It seems like every few weeks we get news of yet another horrible disaster happening somewhere: earthquakes, hurricanes, oil spills, tornadoes, tsunamis, nuclear meltdowns, wild fires, floods . . . It’s truly overwhelming, and if you’re anything like me, you tend to live in a state of denial that it could ever happen to you. It took the recent triple-whammy in Japan to finally motivate me to actually do something about disaster preparedness myself. In case it had the same effect on you, I thought I’d share the resources I found.
Preparing for a disaster is a daunting task for anyone, but it’s even more so for people with disabilities because there are more things that need to be considered and planned for. Fortunately, there is some excellent information available specifically for people with disabilities.

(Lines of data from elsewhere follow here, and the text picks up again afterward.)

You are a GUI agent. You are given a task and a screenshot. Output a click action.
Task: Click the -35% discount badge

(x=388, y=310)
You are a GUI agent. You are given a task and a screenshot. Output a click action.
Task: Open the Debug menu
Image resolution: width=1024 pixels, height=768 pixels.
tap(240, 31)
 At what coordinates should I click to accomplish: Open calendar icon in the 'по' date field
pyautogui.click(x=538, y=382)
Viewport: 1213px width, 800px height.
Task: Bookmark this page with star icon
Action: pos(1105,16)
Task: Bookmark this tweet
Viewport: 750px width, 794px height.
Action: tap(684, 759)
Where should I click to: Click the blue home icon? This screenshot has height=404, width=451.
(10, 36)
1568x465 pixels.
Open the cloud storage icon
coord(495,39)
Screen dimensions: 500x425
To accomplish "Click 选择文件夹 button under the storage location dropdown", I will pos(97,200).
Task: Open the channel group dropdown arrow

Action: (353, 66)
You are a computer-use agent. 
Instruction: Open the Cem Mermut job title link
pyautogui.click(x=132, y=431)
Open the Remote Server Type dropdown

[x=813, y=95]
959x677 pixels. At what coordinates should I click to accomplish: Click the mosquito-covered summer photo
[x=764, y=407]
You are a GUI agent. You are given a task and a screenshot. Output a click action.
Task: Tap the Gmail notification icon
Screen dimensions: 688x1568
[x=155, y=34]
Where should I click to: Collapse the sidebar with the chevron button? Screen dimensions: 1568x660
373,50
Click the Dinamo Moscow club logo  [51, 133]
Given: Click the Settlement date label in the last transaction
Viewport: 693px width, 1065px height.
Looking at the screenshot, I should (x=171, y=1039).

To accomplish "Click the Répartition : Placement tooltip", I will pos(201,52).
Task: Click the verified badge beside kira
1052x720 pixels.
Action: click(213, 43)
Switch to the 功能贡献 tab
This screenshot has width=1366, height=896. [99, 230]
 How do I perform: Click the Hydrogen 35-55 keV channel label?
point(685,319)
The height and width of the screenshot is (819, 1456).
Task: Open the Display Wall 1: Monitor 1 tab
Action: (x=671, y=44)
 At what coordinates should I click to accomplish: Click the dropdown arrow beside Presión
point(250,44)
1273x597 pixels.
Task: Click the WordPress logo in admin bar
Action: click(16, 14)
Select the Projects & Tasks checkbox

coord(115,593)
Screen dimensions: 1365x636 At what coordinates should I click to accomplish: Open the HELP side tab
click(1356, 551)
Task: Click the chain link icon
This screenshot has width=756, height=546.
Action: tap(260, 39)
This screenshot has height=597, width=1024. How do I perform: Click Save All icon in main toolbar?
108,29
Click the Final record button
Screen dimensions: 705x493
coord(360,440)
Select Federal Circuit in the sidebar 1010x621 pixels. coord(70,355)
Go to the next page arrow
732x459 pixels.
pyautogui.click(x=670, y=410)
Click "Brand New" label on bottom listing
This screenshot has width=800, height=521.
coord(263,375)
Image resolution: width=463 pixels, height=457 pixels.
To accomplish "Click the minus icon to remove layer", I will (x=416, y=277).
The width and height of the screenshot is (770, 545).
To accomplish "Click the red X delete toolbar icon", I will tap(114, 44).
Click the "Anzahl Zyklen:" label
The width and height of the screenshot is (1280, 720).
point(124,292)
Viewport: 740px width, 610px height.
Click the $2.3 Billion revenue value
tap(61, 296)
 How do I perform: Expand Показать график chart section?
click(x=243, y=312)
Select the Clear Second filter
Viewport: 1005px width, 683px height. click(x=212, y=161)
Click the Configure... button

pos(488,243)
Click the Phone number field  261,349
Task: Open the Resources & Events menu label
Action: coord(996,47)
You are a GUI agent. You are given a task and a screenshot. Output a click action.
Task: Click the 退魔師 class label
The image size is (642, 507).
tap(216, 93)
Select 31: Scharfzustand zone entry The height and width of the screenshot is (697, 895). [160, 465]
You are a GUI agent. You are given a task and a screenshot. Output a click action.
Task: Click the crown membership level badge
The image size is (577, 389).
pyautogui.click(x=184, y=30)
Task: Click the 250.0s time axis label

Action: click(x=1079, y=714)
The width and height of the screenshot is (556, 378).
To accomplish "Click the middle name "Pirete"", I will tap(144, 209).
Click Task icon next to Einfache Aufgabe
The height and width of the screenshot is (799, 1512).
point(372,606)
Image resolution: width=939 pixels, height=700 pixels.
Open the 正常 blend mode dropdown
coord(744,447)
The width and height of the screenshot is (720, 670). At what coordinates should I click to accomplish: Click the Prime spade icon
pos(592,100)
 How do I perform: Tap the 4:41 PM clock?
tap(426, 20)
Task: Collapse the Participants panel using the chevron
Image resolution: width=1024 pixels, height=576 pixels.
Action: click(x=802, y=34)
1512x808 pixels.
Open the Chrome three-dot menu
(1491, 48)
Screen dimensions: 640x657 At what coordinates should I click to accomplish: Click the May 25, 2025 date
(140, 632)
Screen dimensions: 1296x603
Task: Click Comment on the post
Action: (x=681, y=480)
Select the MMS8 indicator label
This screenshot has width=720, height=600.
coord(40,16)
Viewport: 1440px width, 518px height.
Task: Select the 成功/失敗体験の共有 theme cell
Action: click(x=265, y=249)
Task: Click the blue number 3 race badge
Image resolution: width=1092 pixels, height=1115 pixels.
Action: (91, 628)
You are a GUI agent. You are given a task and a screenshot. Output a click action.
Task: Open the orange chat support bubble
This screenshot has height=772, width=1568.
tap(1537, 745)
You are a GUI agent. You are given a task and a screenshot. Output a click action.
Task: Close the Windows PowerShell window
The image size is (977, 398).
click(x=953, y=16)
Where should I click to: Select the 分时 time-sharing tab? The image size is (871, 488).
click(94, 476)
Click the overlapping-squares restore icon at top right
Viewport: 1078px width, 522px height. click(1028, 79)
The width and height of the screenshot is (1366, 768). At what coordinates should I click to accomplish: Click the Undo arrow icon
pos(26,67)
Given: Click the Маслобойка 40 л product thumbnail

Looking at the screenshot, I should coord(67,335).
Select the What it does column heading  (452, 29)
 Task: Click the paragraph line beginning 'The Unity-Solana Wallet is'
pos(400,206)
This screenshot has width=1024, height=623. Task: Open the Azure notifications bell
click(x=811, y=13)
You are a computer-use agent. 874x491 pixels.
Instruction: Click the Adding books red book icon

The resource library at the Redcross is superb; not only do they have information for specific disabilities (visual, hearing, mobility, mental, etc.) but they also provide information in a variety of languages. Two other noteworthy sources of information are Ready.gov and FEMA. Each of the three sites has something to offer that the others don’t, so check out all of them . And these sites are just the jumping off place–be sure to explore the links that they provide as well.
The most important thing is to begin; take the first step. Then you can chip away at it a little at a time as your time and energy and finances allow. The more you do, the more confident you will become about protecting yourself and those you love.